There are many venues of role-playing:

Tabletop/Pen & Paper RPGs
Tabletop/Pen and Paper RPGs , such as Dungeons & Dragons, Pathfinder RPG, or The Hero System include a set of rules to create characters and abilities. They also cover challenges and rewards for players. Players gather at a friend’s house, sit around the table and role-play their characters through adventures with one designated person calling the shots – using the rules and describing the game world and characters in it.

He/she paints the picture for the players to decide what actions they may do and how they interact both with each other and the non-player characters (NPCs) in the game world. For the players, there is no script, they act out their role and try to say and do what they feel their characters may decide, based on their character’s abilities and role.

Text-Based RPGs
Text-based rpgs use forums or chat clients (MUD, MUSH to connect people and their characters for role-playing. An example of this is the ongoing collaborative space opera OtherSpace space rpg at jointhesaga.com. While for some it seems “retro”, it is a classic example of role-playing via text, telling a story and role-playing a character in a game world.

Live Action Role Playing
Live Action Role Playing games, or LARPs, take it a step further in immersion. Players not only get in character, but sometimes also dress as their character. Much of it is very similar to tabletop games, but you are actually at a location and can move around to different scenes or players/NPCs. There is no script to this as well, characters have the game’s rules, their abilities and act as their character would.

Although newer, MMORPGs touch on all the above in some way, shape or form. MMORPG stands for Massively Multiplayer Online Role Playing Game, which have players playing from many parts of the world. Players create a character and log into a persistent virtual game world hosted by the game’s publisher. There they go through quests and activities, achieving goals and gear to empower their character for further challenges. There are storylines set in game and the players are a part of it in some capacity.

Well known examples are EverQuest, World of Warcraft, EVE online, and Lord of The Rings Online.
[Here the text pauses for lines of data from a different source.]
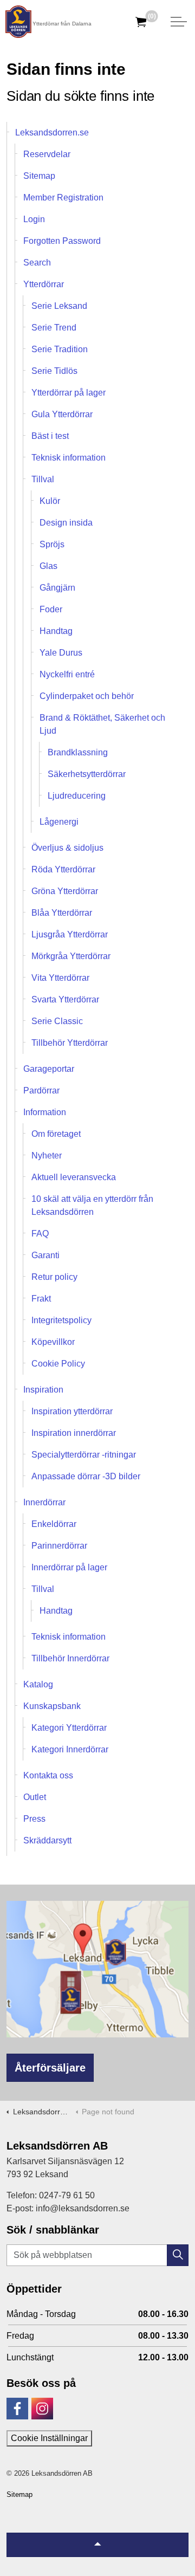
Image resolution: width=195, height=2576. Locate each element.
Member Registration (63, 197)
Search (37, 262)
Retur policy (54, 1276)
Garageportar (48, 1068)
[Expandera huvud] (178, 21)
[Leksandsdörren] (18, 21)
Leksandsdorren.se (52, 132)
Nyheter (46, 1155)
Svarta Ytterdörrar (65, 999)
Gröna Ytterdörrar (64, 891)
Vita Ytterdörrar (60, 977)
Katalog (38, 1684)
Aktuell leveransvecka (73, 1177)
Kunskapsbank (52, 1706)
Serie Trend (53, 327)
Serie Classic (57, 1021)
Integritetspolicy (61, 1320)
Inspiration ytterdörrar (72, 1411)
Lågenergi (59, 821)
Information (44, 1112)
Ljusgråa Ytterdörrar (69, 934)
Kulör (50, 501)
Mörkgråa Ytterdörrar (70, 956)
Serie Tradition (59, 349)
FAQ (40, 1233)
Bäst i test (50, 436)
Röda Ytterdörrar (63, 869)
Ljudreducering (77, 795)
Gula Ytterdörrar (62, 414)
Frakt (41, 1298)
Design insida (66, 522)
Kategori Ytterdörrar (69, 1727)
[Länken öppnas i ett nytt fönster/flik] (17, 2408)
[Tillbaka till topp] (97, 2545)
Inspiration (43, 1389)
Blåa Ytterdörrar (61, 912)
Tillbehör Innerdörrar (70, 1658)
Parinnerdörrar (59, 1545)
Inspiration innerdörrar (73, 1433)
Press (34, 1818)
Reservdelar (46, 154)
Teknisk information (68, 457)
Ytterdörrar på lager (68, 392)
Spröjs (52, 544)
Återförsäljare (50, 2068)
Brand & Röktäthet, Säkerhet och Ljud (102, 724)
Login (34, 219)
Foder (51, 609)
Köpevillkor (53, 1342)
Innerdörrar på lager (69, 1567)
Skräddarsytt (47, 1840)
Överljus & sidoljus (67, 847)
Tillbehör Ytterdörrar (69, 1042)
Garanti (45, 1255)
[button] (177, 2255)
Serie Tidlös (54, 371)
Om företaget (56, 1133)
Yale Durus (61, 652)
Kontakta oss (48, 1775)
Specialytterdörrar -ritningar (83, 1454)
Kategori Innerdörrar (69, 1749)
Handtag (56, 631)
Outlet (34, 1797)
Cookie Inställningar (49, 2438)
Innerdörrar (44, 1502)
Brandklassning (78, 752)
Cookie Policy (58, 1363)
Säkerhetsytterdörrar (87, 774)
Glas (48, 566)
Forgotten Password (62, 240)
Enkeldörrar (53, 1524)
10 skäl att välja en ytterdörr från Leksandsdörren (92, 1205)
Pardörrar (41, 1090)
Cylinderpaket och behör (87, 696)
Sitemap (39, 175)
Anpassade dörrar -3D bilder (85, 1476)
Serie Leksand (59, 305)
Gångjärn (57, 587)
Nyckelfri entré (67, 674)
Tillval (42, 479)
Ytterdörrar (43, 284)
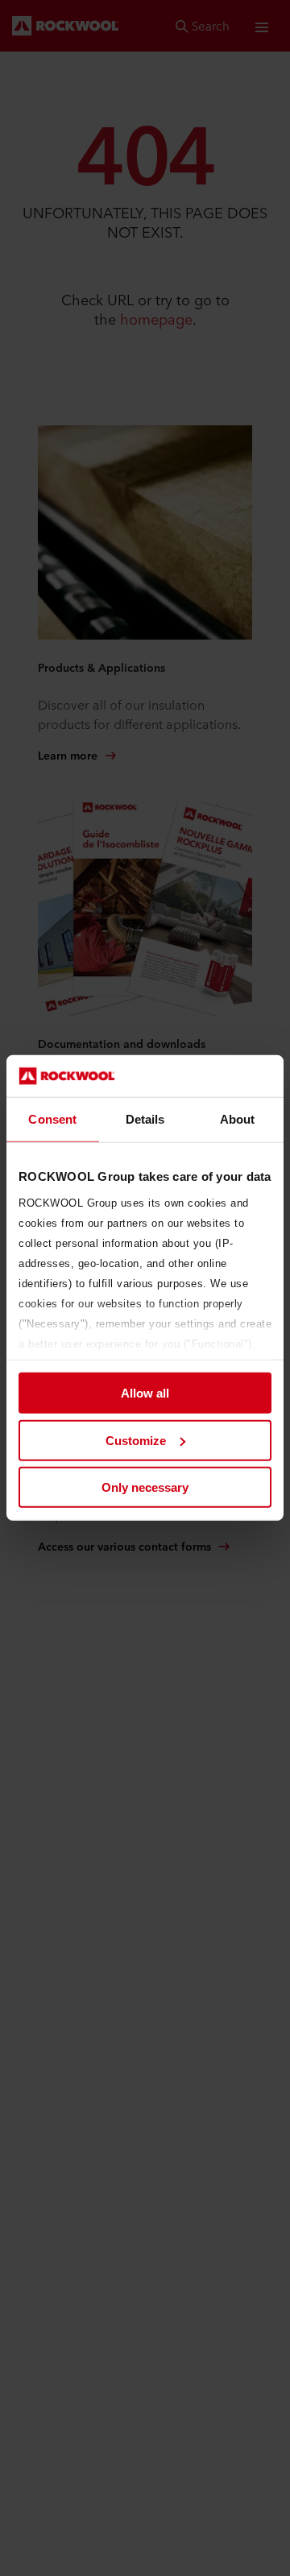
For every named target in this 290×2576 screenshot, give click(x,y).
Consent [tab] (52, 1119)
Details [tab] (145, 1119)
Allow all (145, 1393)
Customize (136, 1440)
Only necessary (145, 1487)
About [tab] (237, 1119)
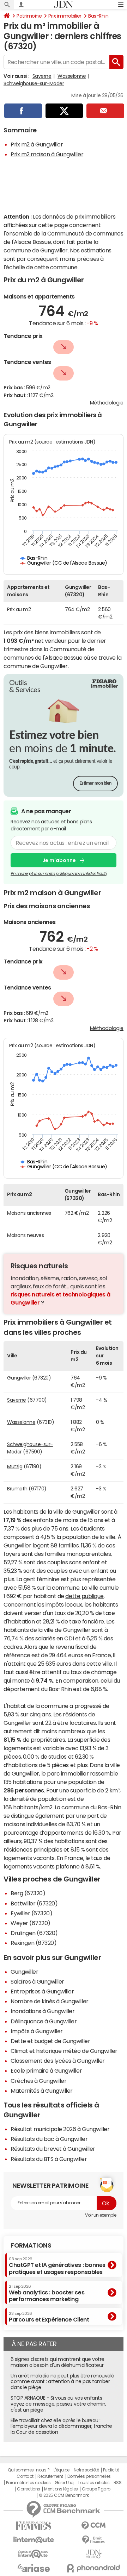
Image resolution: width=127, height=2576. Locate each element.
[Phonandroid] (93, 2568)
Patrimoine (29, 15)
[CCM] (93, 2525)
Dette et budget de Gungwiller (50, 2041)
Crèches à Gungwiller (38, 2081)
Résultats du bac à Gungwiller (49, 2139)
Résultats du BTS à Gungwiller (49, 2159)
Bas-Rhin (98, 15)
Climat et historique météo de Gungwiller (64, 2051)
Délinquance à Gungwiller (44, 2021)
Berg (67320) (28, 1893)
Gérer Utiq (64, 2483)
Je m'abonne (59, 860)
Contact (25, 2476)
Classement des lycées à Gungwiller (58, 2060)
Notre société (86, 2470)
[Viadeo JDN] (93, 2554)
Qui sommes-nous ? (28, 2470)
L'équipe (61, 2470)
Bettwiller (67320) (34, 1903)
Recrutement (50, 2476)
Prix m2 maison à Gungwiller (47, 154)
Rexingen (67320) (33, 1943)
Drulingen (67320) (34, 1933)
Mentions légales (61, 2489)
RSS (118, 2483)
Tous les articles (93, 2483)
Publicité (111, 2470)
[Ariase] (34, 2568)
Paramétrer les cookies (28, 2483)
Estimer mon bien (95, 783)
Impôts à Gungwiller (37, 2031)
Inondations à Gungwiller (42, 2011)
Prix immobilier (64, 15)
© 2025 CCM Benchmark (64, 2495)
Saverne (42, 76)
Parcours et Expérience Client (49, 2317)
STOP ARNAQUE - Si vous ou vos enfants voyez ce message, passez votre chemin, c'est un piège (58, 2403)
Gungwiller (24, 1971)
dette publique (84, 1596)
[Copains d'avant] (34, 2554)
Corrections (28, 2489)
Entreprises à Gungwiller (42, 1991)
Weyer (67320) (30, 1923)
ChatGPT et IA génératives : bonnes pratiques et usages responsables (57, 2265)
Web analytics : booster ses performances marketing (46, 2293)
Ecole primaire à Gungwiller (46, 2070)
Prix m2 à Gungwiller (37, 144)
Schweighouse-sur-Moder (34, 83)
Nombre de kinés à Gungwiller (50, 2001)
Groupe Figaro (96, 2489)
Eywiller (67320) (31, 1913)
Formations (31, 2245)
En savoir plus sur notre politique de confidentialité (59, 874)
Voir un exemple (100, 2215)
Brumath (17, 1488)
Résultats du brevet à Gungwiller (53, 2148)
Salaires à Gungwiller (37, 1981)
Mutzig (14, 1466)
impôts (55, 1604)
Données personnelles (89, 2476)
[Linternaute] (34, 2540)
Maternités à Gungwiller (42, 2090)
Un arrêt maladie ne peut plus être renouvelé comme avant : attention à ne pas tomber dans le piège (62, 2381)
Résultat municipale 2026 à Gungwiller (60, 2129)
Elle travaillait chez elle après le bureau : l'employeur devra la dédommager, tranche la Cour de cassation (61, 2426)
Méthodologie (106, 402)
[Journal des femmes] (34, 2525)
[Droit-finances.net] (93, 2540)
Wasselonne (72, 76)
Some players add further depth to their gaming experience by acting in character, creating a role and acting it out while they play the game. Some MMORPGs have dedicated servers for role-playing, others are on their own or have to find other groups within the game to role-play with.

They all share the basics of storytelling through a continuing storyline or series of adventures that can develop the characters over time. And have fun – that’s very important. It is a bit more complex than playing cops and robbers, but the core idea is simple.